Keeping every line intact, repeat the data word for word.

((

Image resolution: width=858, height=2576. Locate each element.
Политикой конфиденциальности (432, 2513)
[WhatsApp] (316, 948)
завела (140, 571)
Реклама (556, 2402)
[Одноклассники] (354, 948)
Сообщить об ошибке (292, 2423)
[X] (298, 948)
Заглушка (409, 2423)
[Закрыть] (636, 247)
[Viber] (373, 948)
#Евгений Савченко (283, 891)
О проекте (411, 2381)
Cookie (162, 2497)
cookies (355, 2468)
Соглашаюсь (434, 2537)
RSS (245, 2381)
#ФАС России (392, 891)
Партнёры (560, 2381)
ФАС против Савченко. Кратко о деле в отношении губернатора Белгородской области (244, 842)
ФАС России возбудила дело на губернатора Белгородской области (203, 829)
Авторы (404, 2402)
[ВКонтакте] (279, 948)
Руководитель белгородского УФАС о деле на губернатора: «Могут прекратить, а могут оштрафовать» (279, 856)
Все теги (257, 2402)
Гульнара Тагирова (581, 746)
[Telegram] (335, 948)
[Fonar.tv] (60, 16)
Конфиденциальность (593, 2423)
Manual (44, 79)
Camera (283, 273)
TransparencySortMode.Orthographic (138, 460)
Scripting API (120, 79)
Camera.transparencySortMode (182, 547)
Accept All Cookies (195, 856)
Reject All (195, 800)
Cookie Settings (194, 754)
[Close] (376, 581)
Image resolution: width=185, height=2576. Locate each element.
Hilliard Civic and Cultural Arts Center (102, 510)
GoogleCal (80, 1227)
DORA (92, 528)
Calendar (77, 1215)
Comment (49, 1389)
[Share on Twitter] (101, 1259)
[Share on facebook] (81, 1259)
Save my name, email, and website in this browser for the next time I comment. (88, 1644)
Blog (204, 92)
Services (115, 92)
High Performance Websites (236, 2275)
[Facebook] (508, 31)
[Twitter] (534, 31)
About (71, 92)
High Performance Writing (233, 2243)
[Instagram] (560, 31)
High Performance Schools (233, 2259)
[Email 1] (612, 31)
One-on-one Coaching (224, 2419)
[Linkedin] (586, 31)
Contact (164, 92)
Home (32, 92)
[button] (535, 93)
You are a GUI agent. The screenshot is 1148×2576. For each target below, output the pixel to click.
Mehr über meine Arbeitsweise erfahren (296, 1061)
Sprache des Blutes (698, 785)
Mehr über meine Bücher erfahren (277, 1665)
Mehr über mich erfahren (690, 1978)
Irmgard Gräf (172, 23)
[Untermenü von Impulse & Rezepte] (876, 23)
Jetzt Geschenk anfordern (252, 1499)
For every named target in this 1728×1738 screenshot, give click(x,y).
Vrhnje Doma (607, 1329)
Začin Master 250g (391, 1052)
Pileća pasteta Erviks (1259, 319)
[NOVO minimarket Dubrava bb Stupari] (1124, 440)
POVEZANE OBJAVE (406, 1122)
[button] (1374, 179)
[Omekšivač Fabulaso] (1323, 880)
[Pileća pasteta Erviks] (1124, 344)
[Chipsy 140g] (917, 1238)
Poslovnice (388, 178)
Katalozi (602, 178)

))

*Solution*.
Image resolution: width=858, height=2576. Locate each element.
Политикой конфиденциальности (432, 2513)
[WhatsApp] (316, 948)
завела (140, 571)
Реклама (556, 2402)
[Одноклассники] (354, 948)
Сообщить об ошибке (292, 2423)
[X] (298, 948)
Заглушка (409, 2423)
[Закрыть] (636, 247)
[Viber] (373, 948)
#Евгений Савченко (283, 891)
О проекте (411, 2381)
Cookie (162, 2497)
cookies (355, 2468)
Соглашаюсь (434, 2537)
RSS (245, 2381)
#ФАС России (392, 891)
Партнёры (560, 2381)
ФАС против Савченко. Кратко о деле в отношении губернатора Белгородской области (244, 842)
ФАС России возбудила дело на губернатора Белгородской области (203, 829)
Авторы (404, 2402)
[ВКонтакте] (279, 948)
Руководитель белгородского УФАС о деле на губернатора: «Могут прекратить, а могут оштрафовать» (279, 856)
Все теги (257, 2402)
Гульнара Тагирова (581, 746)
[Telegram] (335, 948)
[Fonar.tv] (60, 16)
Конфиденциальность (593, 2423)
Manual (44, 79)
Camera (283, 273)
TransparencySortMode.Orthographic (138, 460)
Scripting API (120, 79)
Camera.transparencySortMode (182, 547)
Accept All Cookies (195, 856)
Reject All (195, 800)
Cookie Settings (194, 754)
[Close] (376, 581)
Image resolution: width=185, height=2576. Locate each element.
Hilliard Civic and Cultural Arts Center (102, 510)
GoogleCal (80, 1227)
DORA (92, 528)
Calendar (77, 1215)
Comment (49, 1389)
[Share on Twitter] (101, 1259)
[Share on facebook] (81, 1259)
Save my name, email, and website in this browser for the next time I comment. (88, 1644)
Blog (204, 92)
Services (115, 92)
High Performance Websites (236, 2275)
[Facebook] (508, 31)
[Twitter] (534, 31)
About (71, 92)
High Performance Writing (233, 2243)
[Instagram] (560, 31)
High Performance Schools (233, 2259)
[Email 1] (612, 31)
One-on-one Coaching (224, 2419)
[Linkedin] (586, 31)
Contact (164, 92)
Home (32, 92)
[button] (535, 93)
You are a GUI agent. The screenshot is 1148×2576. For each target below, output the pixel to click.
Mehr über meine Arbeitsweise erfahren (296, 1061)
Sprache des Blutes (698, 785)
Mehr über meine Bücher erfahren (277, 1665)
Mehr über mich erfahren (690, 1978)
Irmgard Gräf (172, 23)
[Untermenü von Impulse & Rezepte] (876, 23)
Jetzt Geschenk anfordern (252, 1499)
For every named target in this 1728×1738 screenshot, give click(x,y).
Vrhnje Doma (607, 1329)
Začin Master 250g (391, 1052)
Pileća pasteta Erviks (1259, 319)
[NOVO minimarket Dubrava bb Stupari] (1124, 440)
POVEZANE OBJAVE (406, 1122)
[button] (1374, 179)
[Omekšivač Fabulaso] (1323, 880)
[Pileća pasteta Erviks] (1124, 344)
[Chipsy 140g] (917, 1238)
Poslovnice (388, 178)
Katalozi (602, 178)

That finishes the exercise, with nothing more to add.